▶ _Consigne_: Recopiez le passage de la décision qui commence par « ET DE L’IMMIGRATION » et se termine après « de sa famille. », en remplaçant « Rwanda » par « Burundi ».

▶ _Extrait du document_:

··········

Décisions de la Cour fédérale

Informations sur la décision

Contenu de la décision

Date : 20140107


Dossier :

IMM-3579-13

 

Référence : 2014 CF 14

[TRADUCTION FRANÇAISE CERTIFIÉE, NON RÉVISÉE]

Ottawa (Ontario), le 7 janvier 2014

En présence de monsieur le juge O’Reilly

 

ENTRE :

LOUIS RUTAGAYINTABAZA

 

demandeur

et

LE MINISTRE DE LA CITOYENNETÉ

ET DE L’IMMIGRATION

 

défendeur

 

MOTIFS DU JUGEMENT ET JUGEMENT

I.          Aperçu

[1]               M. Louis Rutagayintabaza est arrivé au Canada en 2012 en provenance du Rwanda. Il a demandé l’asile parce qu’il craignait d’être persécuté par des gens qu’il identifiait comme étant liés au génocide de 1994. Ces derniers avaient tué des membres de sa famille.

··········

▶ _Données fournies_:

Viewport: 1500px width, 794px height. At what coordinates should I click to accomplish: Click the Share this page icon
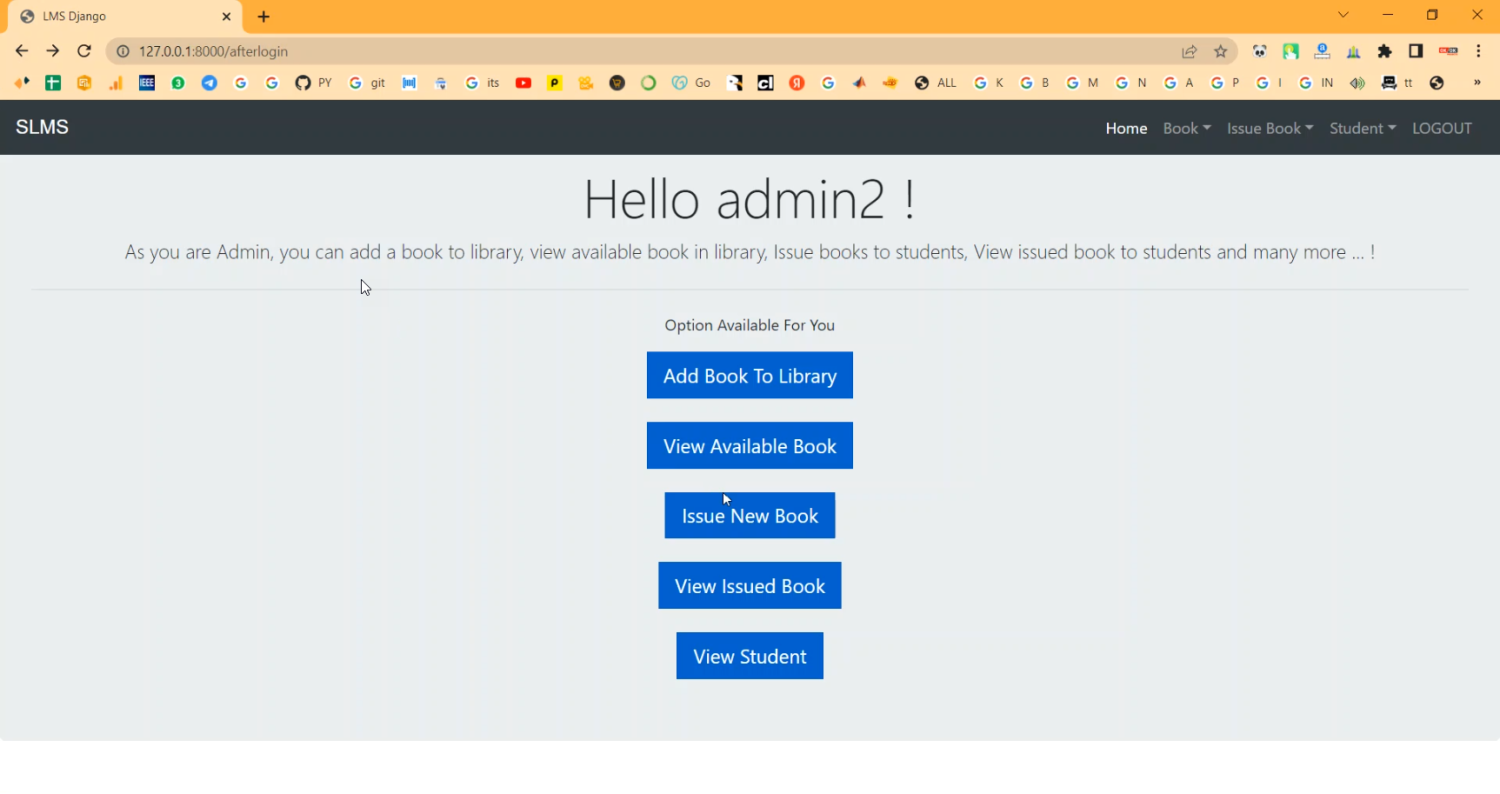click(x=1189, y=51)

··········

▶ _Réponse attendue_:
ET DE L’IMMIGRATION

 

défendeur

 

MOTIFS DU JUGEMENT ET JUGEMENT

I.          Aperçu

[1]               M. Louis Rutagayintabaza est arrivé au Canada en 2012 en provenance du Burundi. Il a demandé l’asile parce qu’il craignait d’être persécuté par des gens qu’il identifiait comme étant liés au génocide de 1994. Ces derniers avaient tué des membres de sa famille.